WHAT TO PRODUCE:
Every line of the listing that holds the word "panel" should be returned.

EXERCISE MATERIAL:
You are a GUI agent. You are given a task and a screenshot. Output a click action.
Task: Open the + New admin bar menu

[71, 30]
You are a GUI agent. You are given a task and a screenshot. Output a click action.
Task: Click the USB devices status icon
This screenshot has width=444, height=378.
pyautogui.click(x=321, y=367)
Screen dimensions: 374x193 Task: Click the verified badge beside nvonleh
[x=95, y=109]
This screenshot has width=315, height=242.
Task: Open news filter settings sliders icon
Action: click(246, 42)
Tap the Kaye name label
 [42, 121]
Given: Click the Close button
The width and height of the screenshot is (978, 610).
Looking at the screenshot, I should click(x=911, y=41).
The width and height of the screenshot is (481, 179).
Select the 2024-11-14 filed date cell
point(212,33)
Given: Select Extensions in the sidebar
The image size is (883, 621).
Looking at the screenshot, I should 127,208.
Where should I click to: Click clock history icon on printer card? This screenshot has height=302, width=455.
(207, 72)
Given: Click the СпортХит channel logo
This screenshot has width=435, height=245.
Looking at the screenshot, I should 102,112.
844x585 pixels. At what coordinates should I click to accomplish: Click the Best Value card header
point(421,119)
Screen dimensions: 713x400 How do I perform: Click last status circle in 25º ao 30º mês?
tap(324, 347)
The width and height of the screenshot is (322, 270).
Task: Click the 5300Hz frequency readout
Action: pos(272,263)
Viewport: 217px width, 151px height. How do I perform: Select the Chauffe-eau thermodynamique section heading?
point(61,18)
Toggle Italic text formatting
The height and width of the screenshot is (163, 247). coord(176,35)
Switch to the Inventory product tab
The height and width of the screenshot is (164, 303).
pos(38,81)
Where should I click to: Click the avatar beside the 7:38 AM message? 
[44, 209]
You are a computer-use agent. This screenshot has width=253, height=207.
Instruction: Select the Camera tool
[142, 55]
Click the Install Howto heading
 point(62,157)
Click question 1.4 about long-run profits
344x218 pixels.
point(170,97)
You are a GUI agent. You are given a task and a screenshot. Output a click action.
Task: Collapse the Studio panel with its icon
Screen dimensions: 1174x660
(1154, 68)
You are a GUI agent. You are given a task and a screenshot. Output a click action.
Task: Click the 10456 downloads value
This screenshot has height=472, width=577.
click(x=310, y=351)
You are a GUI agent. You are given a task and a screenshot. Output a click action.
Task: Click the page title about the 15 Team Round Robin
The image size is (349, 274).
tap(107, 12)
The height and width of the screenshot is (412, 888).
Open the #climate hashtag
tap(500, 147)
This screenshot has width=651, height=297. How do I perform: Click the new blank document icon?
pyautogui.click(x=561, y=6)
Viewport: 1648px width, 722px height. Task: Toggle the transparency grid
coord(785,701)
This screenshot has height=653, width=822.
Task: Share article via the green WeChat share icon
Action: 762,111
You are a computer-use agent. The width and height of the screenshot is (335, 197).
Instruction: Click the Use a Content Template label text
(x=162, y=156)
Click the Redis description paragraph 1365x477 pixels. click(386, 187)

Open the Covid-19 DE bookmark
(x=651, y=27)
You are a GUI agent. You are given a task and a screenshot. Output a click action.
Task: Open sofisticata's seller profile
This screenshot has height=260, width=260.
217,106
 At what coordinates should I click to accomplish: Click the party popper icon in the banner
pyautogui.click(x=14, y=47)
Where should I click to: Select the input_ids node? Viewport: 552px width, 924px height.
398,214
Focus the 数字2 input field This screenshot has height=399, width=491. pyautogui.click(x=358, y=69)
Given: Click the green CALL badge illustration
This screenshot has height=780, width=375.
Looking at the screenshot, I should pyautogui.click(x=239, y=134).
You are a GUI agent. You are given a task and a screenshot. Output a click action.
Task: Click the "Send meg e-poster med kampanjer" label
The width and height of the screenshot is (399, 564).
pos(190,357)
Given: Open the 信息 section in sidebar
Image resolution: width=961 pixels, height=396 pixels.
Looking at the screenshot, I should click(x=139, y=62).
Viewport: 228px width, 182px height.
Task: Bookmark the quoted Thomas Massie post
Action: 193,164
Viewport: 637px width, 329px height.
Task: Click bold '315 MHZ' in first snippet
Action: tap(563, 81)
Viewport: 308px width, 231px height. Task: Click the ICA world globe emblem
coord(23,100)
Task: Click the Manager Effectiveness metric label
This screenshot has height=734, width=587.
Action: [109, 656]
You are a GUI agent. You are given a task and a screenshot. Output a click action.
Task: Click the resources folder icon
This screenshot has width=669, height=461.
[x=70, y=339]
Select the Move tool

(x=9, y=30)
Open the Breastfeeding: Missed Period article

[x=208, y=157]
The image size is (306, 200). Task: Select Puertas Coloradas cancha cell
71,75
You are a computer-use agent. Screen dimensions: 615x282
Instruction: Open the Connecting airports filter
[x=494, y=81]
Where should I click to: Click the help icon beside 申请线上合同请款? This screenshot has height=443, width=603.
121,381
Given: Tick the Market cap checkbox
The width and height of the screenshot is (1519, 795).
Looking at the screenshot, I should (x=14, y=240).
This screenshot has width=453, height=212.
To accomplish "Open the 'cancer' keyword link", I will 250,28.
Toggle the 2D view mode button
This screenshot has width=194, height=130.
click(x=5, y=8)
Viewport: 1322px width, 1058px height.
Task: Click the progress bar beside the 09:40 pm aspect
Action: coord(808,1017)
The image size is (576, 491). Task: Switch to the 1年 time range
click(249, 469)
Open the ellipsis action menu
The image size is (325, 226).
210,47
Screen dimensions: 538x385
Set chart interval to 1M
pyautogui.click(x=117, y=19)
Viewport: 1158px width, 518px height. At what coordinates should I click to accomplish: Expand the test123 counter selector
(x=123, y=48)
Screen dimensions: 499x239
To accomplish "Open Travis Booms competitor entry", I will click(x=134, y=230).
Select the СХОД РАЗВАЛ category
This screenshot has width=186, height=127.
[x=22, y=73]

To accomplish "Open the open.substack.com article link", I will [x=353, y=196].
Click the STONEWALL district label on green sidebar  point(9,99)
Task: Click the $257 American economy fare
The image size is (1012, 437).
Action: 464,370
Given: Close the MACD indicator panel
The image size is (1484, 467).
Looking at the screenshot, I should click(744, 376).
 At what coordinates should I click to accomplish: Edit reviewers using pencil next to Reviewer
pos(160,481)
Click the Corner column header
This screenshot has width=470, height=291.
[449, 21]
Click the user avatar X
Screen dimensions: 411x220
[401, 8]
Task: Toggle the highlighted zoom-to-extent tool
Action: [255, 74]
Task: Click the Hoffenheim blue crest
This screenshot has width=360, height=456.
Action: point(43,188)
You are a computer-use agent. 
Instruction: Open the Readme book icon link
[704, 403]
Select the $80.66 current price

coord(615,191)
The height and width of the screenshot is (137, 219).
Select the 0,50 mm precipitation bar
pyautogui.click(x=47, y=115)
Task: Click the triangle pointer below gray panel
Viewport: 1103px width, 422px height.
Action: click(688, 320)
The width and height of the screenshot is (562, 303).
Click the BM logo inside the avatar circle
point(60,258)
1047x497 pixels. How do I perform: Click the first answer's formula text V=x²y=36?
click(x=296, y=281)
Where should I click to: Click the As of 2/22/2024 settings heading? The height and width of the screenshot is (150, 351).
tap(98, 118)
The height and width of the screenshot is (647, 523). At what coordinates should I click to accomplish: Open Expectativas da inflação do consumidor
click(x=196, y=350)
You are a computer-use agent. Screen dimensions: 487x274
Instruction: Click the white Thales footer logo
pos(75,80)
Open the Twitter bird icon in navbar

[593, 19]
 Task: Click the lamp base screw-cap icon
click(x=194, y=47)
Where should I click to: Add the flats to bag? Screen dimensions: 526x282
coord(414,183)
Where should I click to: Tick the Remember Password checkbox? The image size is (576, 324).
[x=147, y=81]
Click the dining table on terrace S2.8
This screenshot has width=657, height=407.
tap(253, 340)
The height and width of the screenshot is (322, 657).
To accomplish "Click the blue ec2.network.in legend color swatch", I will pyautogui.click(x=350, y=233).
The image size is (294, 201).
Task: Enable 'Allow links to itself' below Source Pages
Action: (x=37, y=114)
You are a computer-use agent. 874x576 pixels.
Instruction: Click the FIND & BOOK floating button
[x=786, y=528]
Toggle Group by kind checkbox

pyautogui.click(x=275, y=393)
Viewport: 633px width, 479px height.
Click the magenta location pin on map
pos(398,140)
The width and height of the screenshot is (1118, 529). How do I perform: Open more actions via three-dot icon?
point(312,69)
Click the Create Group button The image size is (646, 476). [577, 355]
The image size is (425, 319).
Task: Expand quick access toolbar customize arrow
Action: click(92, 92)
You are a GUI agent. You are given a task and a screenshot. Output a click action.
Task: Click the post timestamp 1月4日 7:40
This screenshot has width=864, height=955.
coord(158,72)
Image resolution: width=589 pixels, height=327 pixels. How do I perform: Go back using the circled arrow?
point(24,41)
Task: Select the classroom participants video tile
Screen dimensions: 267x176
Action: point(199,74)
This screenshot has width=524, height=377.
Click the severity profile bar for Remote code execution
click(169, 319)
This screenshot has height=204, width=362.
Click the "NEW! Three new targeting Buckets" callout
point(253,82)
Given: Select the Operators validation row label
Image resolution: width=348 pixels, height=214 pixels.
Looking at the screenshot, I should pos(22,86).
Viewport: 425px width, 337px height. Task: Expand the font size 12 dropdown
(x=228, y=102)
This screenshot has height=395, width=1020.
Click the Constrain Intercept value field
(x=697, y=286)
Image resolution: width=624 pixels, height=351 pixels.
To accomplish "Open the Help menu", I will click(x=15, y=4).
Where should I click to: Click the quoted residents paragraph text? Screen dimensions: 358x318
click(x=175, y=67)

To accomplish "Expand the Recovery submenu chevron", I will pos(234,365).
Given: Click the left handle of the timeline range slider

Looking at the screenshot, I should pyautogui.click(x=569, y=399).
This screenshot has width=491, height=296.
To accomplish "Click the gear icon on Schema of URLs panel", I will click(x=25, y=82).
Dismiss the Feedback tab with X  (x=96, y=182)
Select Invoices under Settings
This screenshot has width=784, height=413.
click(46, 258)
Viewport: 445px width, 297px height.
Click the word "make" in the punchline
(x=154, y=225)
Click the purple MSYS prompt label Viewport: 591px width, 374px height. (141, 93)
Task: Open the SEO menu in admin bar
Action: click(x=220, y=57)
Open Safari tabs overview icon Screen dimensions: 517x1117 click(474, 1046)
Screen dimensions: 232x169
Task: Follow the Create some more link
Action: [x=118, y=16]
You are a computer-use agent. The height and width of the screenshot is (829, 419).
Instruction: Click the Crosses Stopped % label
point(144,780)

EXERCISE OUTPUT:
Task: Collapse the Studio panel with its icon
Given: Close the MACD indicator panel
Task: Click the triangle pointer below gray panel
To accomplish "Click the gear icon on Schema of URLs panel", I will click(x=25, y=82).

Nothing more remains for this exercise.